_Page_.
%%
The Puritan Eye

The Fountainhead of Images

John Owen (1616-1683 A.D.)

T

hen follows our last principle, which is the immediate foundation of our ensuing discourse, or that which is to be confirmed; and it is this:

The loss of an experience of the power of religion has been the cause of the loss of the truth of religion; or it has been the cause of rejecting its substance, and setting up a shadow or image in the place of it.

This transformation of all things in religion began and proceeded on these grounds. Those who had the conduct of it were always possessed of the general notions of truth, which they could not forego without a total renuciation of the gospel itself. But, having lost all experience of this power in themselves, they wrested them unto things quite of another nature -- destructive to the truth, as well as devoid of its power. So it came to pass that there was a dead image made and set up of religion, called by the name of that which was true and living, but utterly lost.

For the religion of images is nothing but a dead image of the gospel, erected in the loss of an experience of its spiritual power, and suited to the taste of men, carnal, ignorant, and superstitious.

Christ, in His divine nature is invisible to us, and in His human nature, He is absent from us. There must be presented to our minds, therefore, an image or representation of Him, or He cannot be the proper object of our faith, trust, love and delight. This is done in the gospel, and the preaching of it. Upon this representation of Christ and His glory in the gospel, and the preaching of it, believers have an experience of the power and efficacy of the divine truth contained in it.
%%
_Records for locating described items_.
%%
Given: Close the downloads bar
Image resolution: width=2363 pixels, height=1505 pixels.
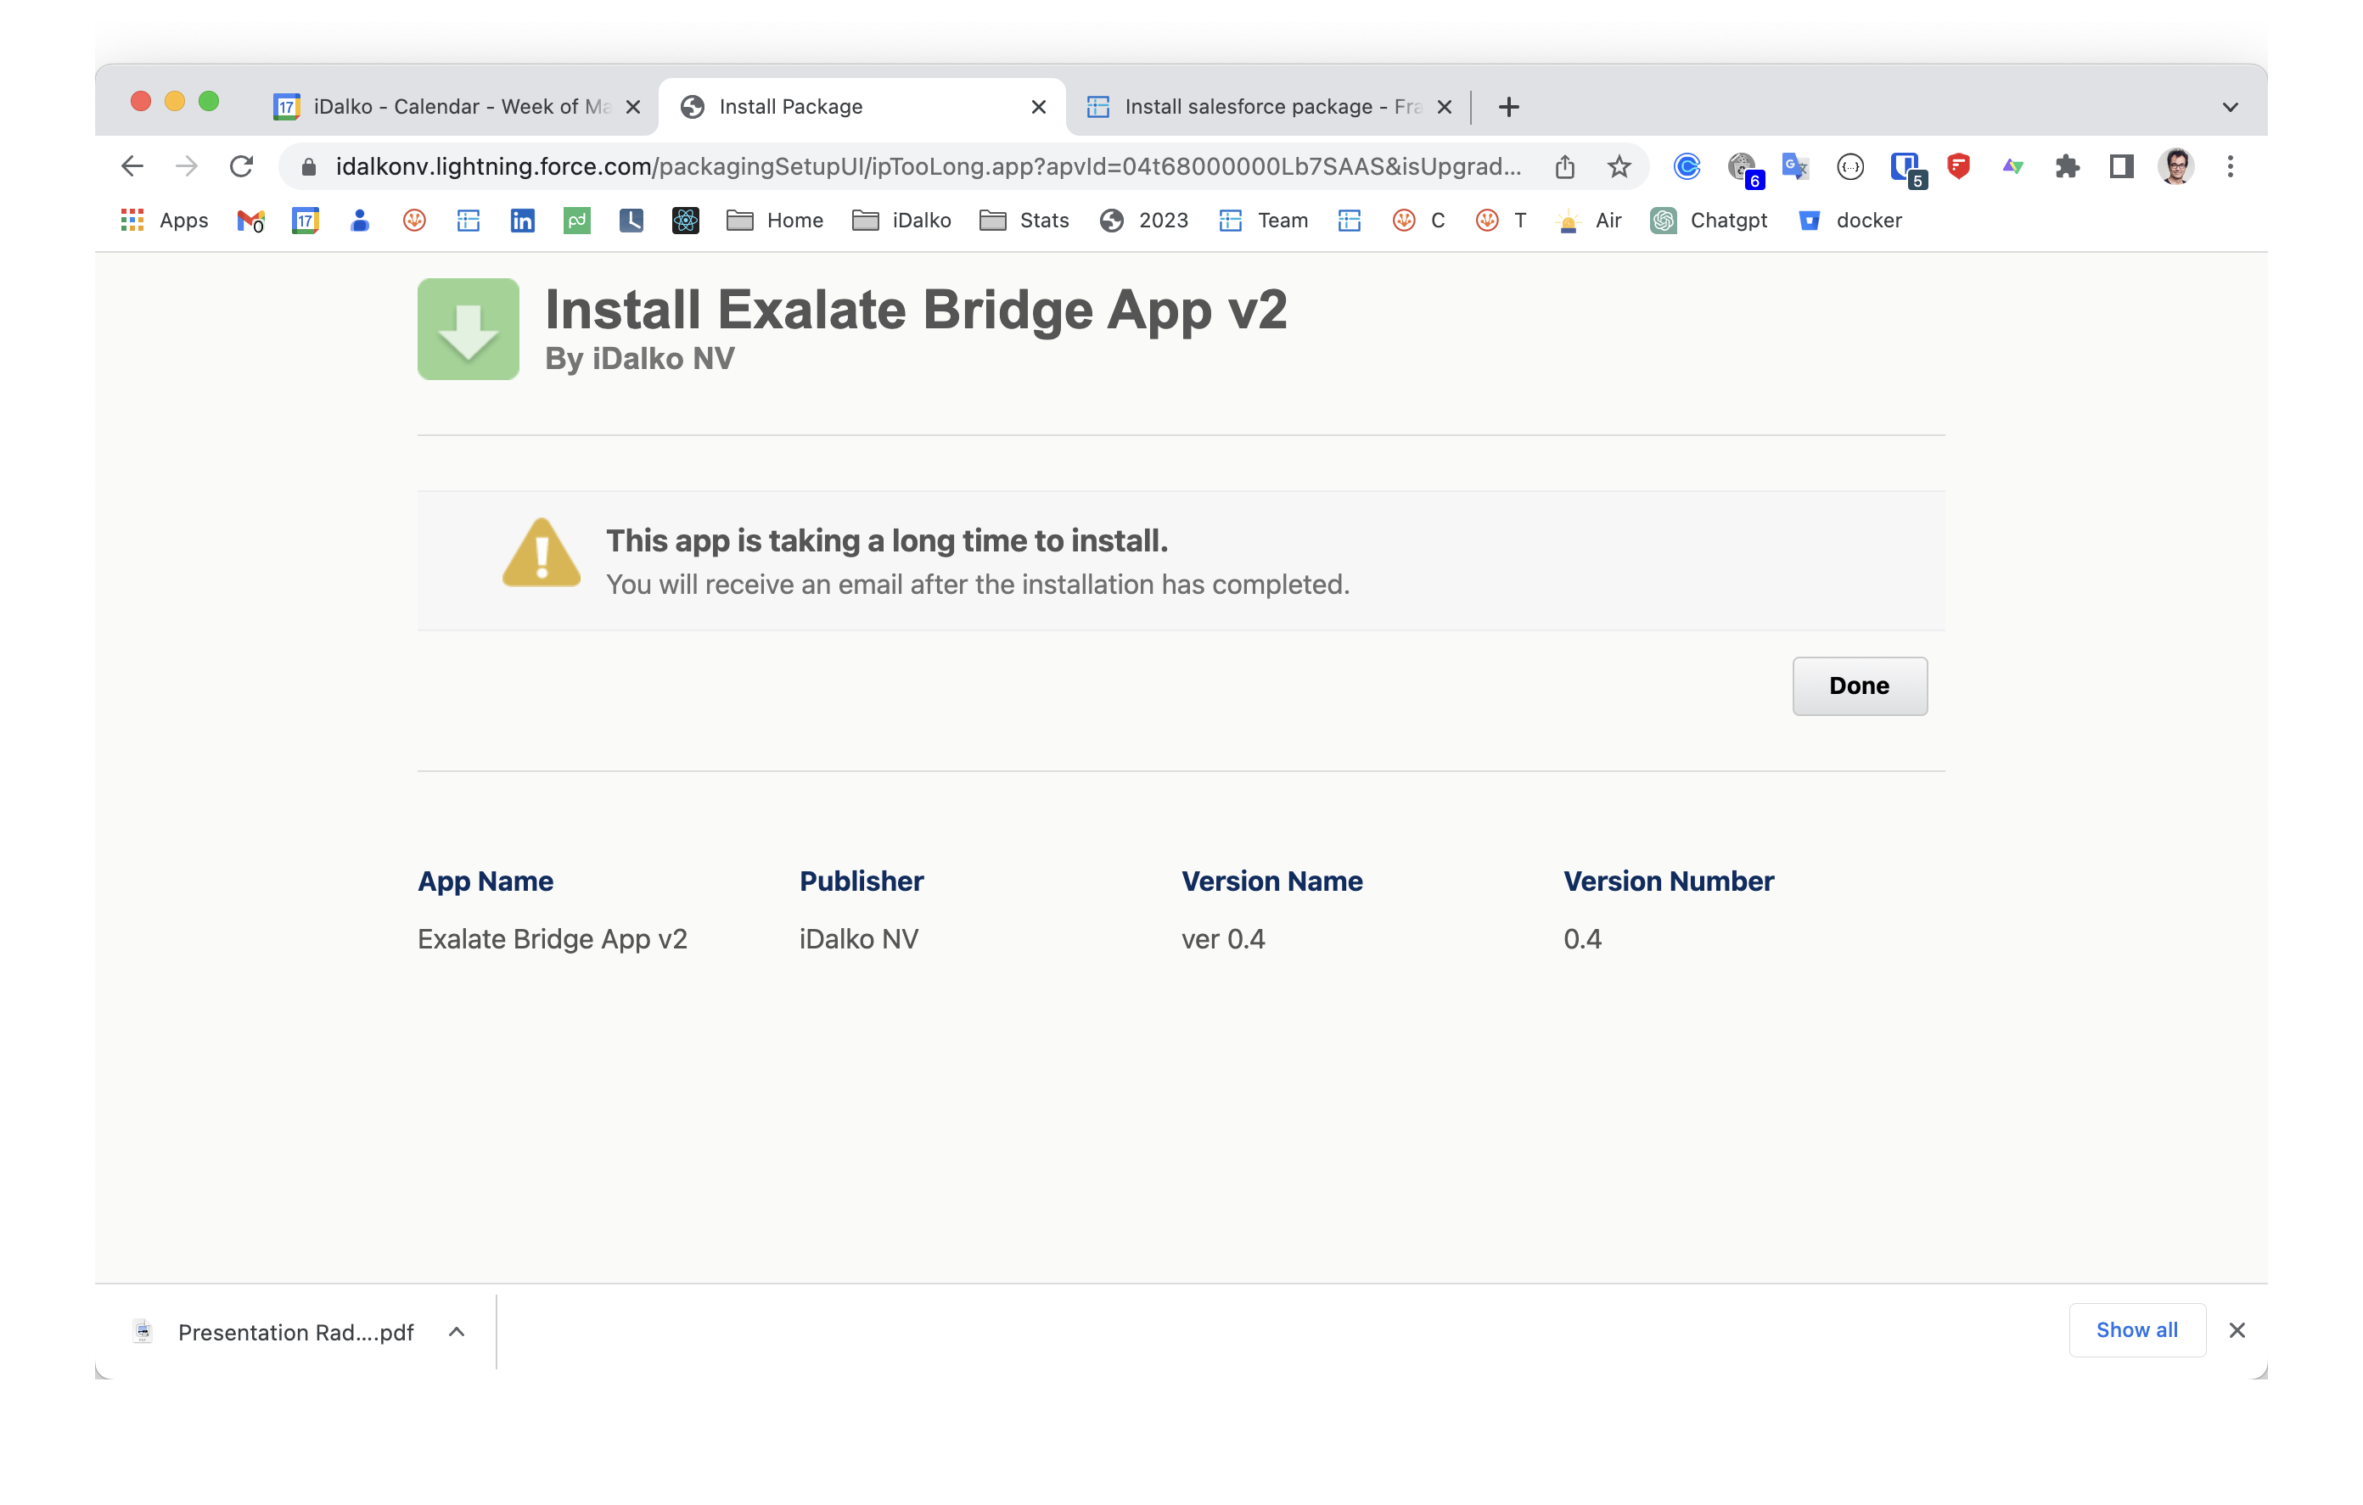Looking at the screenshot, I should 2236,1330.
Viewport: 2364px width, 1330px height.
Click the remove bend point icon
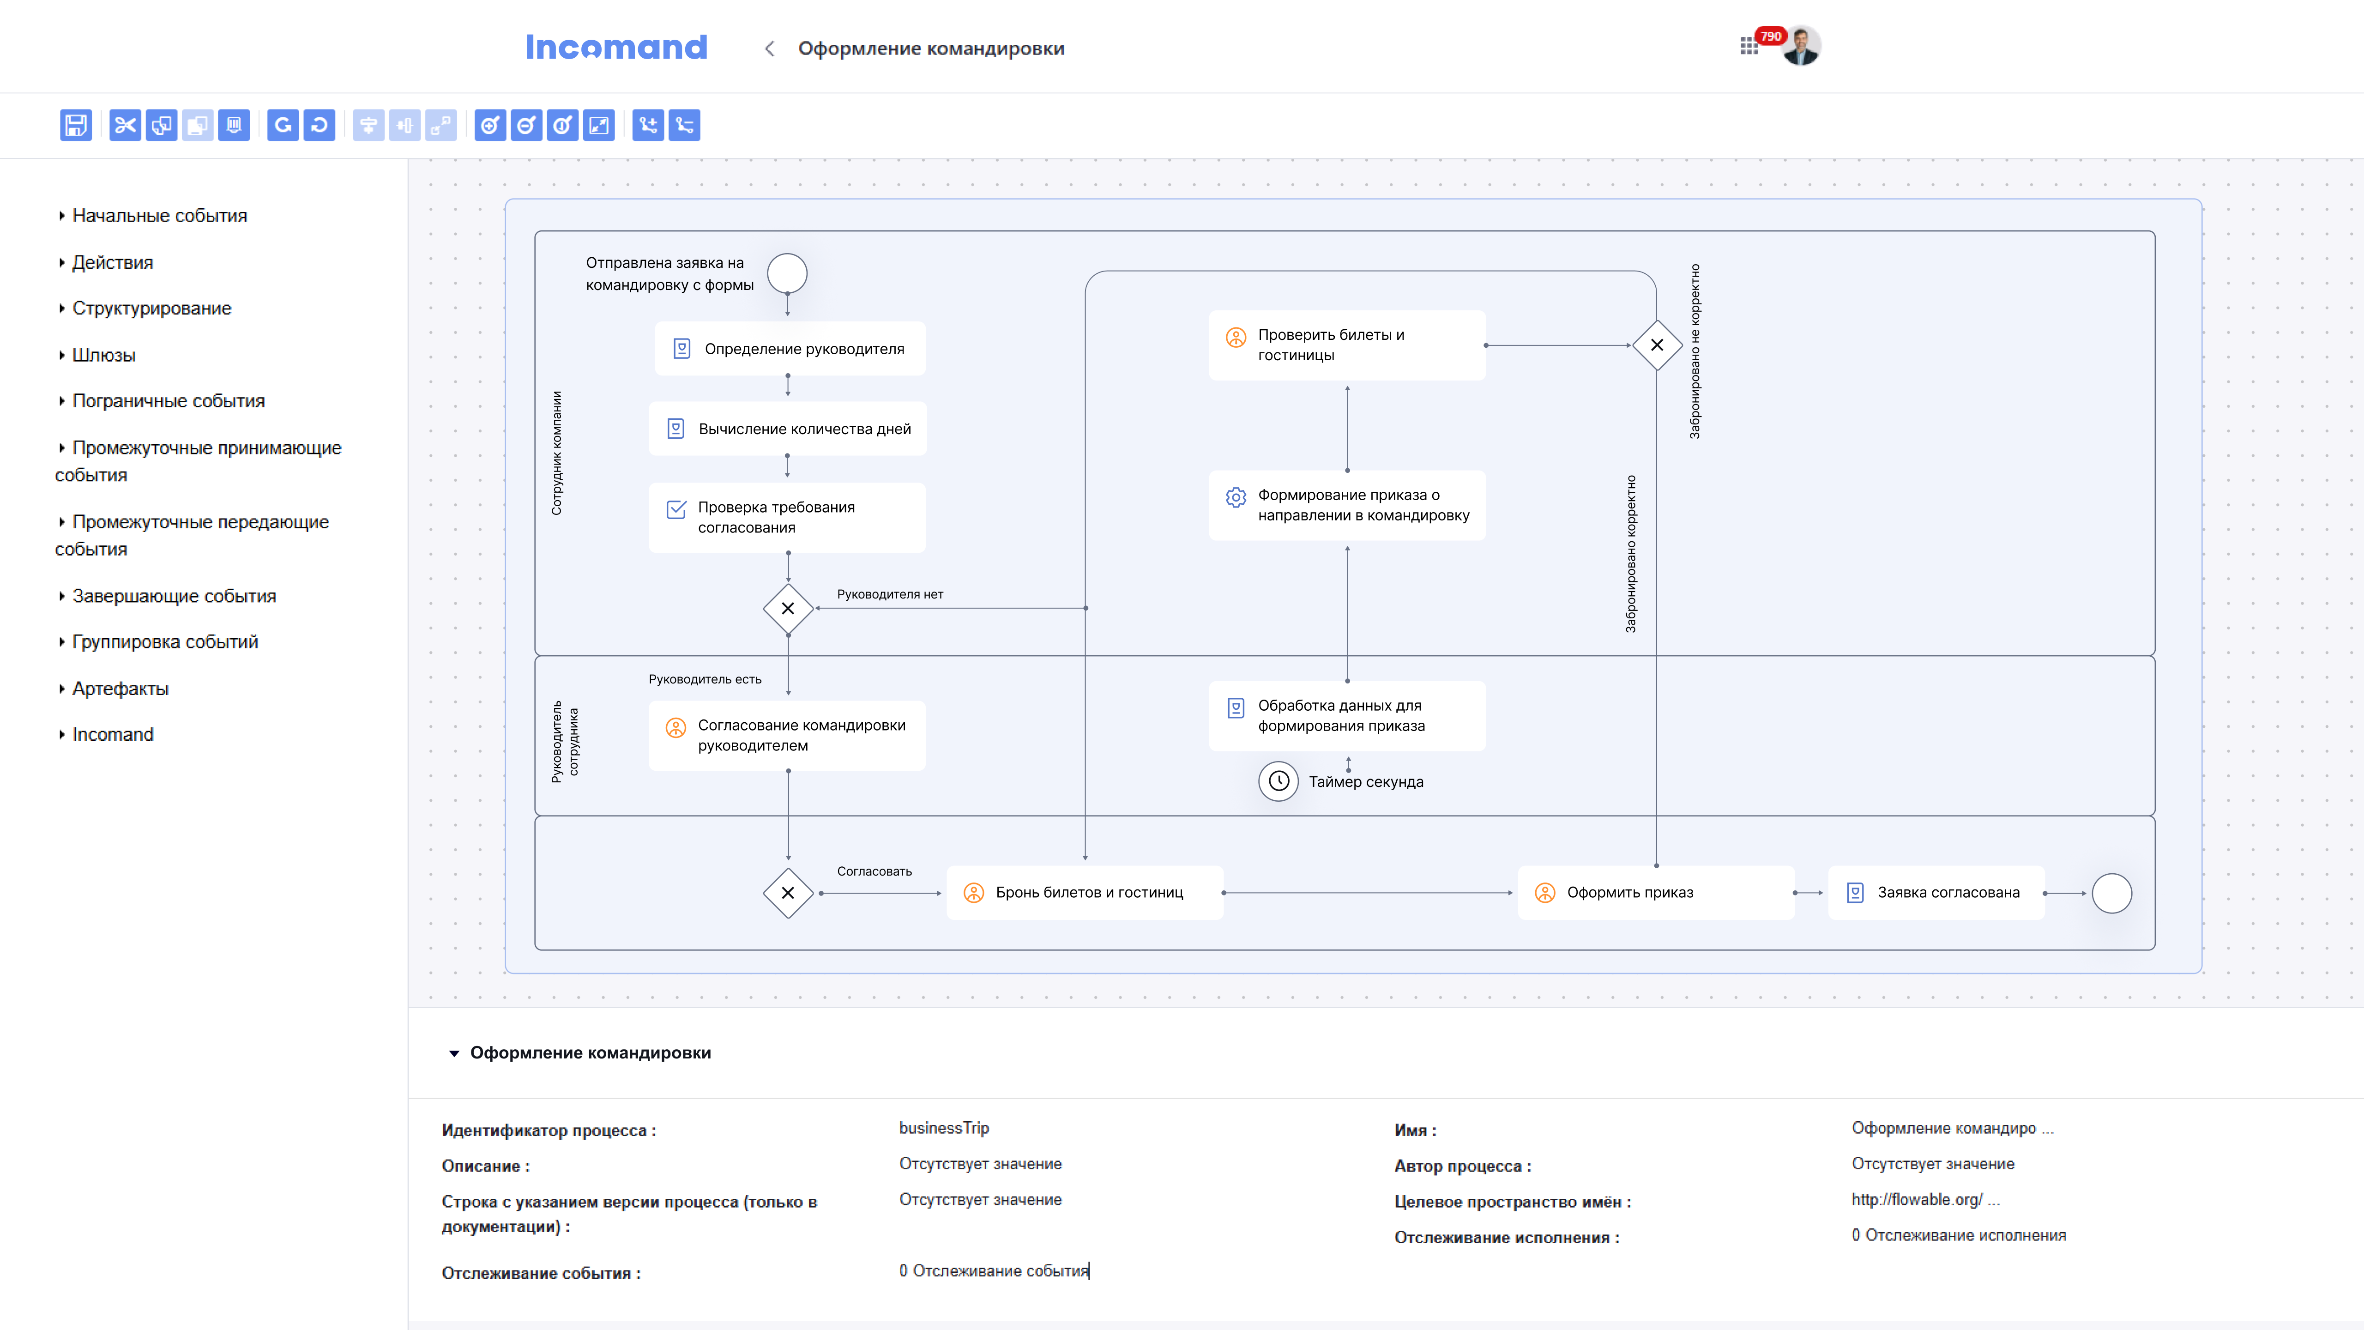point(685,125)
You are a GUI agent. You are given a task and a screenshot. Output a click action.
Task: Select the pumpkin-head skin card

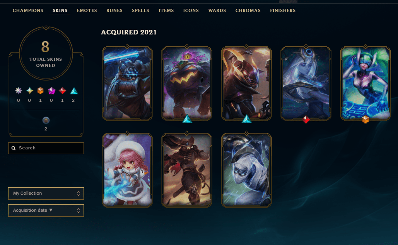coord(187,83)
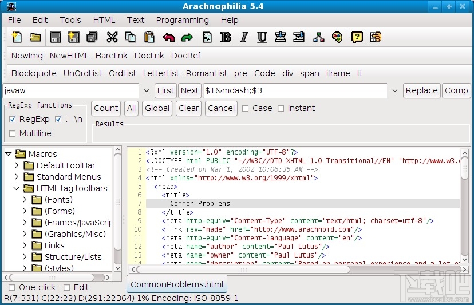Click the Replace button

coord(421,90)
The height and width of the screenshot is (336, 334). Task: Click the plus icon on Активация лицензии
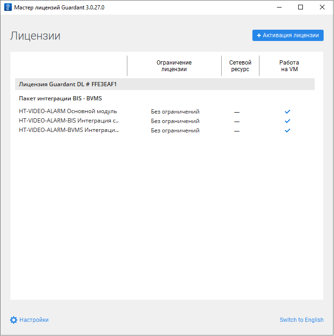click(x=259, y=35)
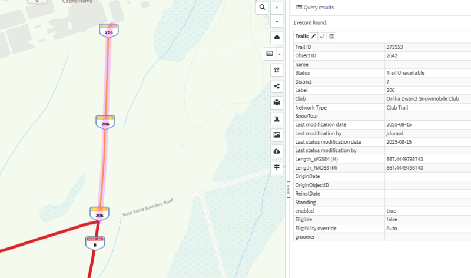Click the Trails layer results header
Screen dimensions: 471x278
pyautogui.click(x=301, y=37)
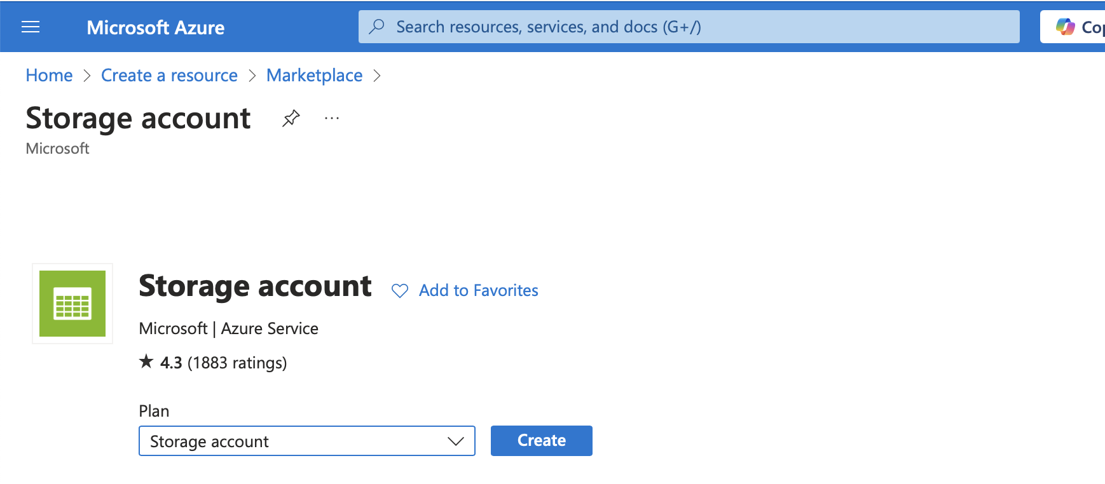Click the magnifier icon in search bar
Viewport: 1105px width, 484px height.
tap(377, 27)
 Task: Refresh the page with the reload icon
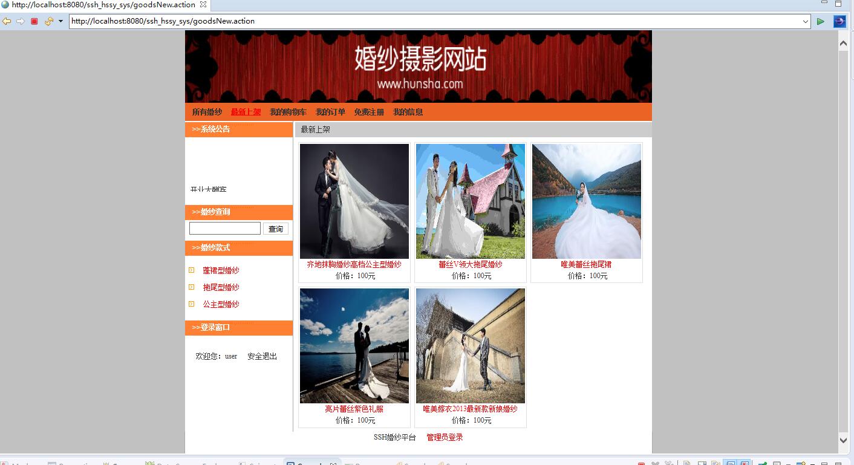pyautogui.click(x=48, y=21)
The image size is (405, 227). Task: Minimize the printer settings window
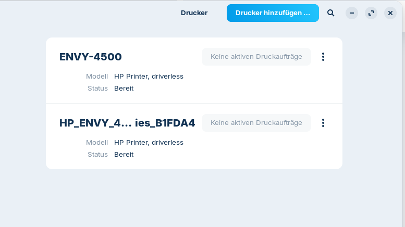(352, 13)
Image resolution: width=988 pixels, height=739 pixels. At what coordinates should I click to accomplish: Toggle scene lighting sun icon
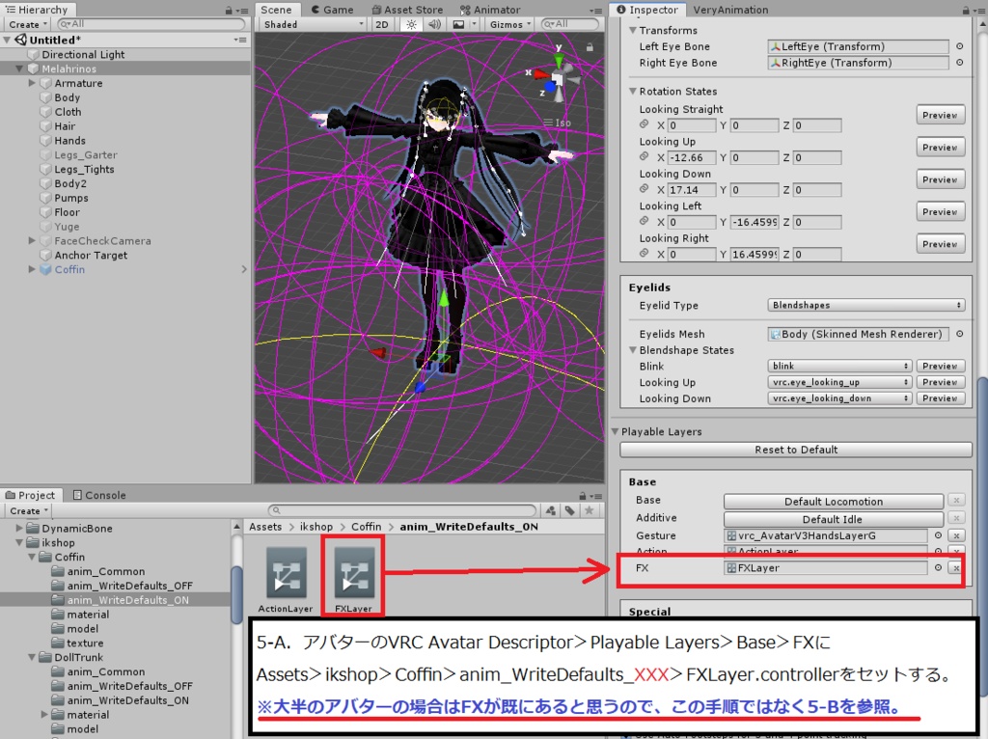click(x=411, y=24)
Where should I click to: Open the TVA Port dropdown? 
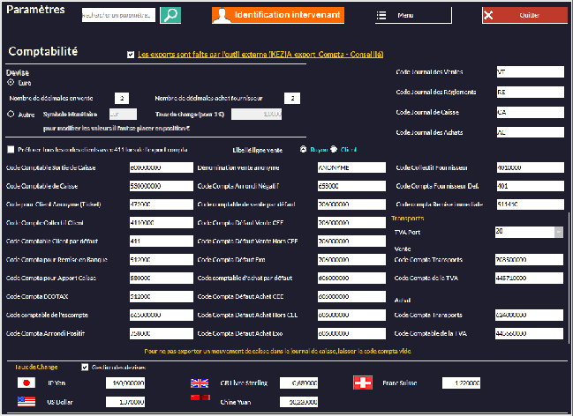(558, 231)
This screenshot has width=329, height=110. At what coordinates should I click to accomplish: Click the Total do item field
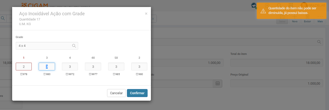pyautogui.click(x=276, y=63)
%%
_Problems_.
1. Reproduce the passage on the religion of images word for word, beginning at the words "hen follows our" and stopping after "place of it.".
2. In the passage on the religion of images, in which of His natures is Christ said to be absent from us?
3. Continue the passage on the religion of images from its last sentence.

_Answers for the tasks_.
1.
hen follows our last principle, which is the immediate foundation of our ensuing discourse, or that which is to be confirmed; and it is this:

The loss of an experience of the power of religion has been the cause of the loss of the truth of religion; or it has been the cause of rejecting its substance, and setting up a shadow or image in the place of it.

2. In His human nature.

3.
But this spiritual light was lost among men, through the efficacy of their darkness and unbelief, and they were not able to discover the glory of Christ, as revealed and proposed in the gospel, so as to make Him the present object of their faith and love.

What shall these men do? Shall they reject the notion in general, that there ought to be such a representation made of Christ to the minds of men, in order to inflame their devotion, to excite their faith, and stir up their affection? This cannot be done without an open renunciation of Him, and of the gospel as a fable. Therefore they find another way for it -- another means to the same end -- and this is through making images of Him in wood and stone, or gold and silver, or painting on them. In these images, by means of sight and imagination, they found that which really did work upon their affections, and, as they thought, did excite them unto the love of Christ.

They knew that there should be a representation of Christ to render Him an object of faith and love, but how this was done

in the gospel, they could not understand. Yet the principle itself must be retained (for without it there is no religion). To extricate themselves from this difficulty, they broke through all God's commands to the contrary, and took themselves to the making of images of Christ, and their adoration.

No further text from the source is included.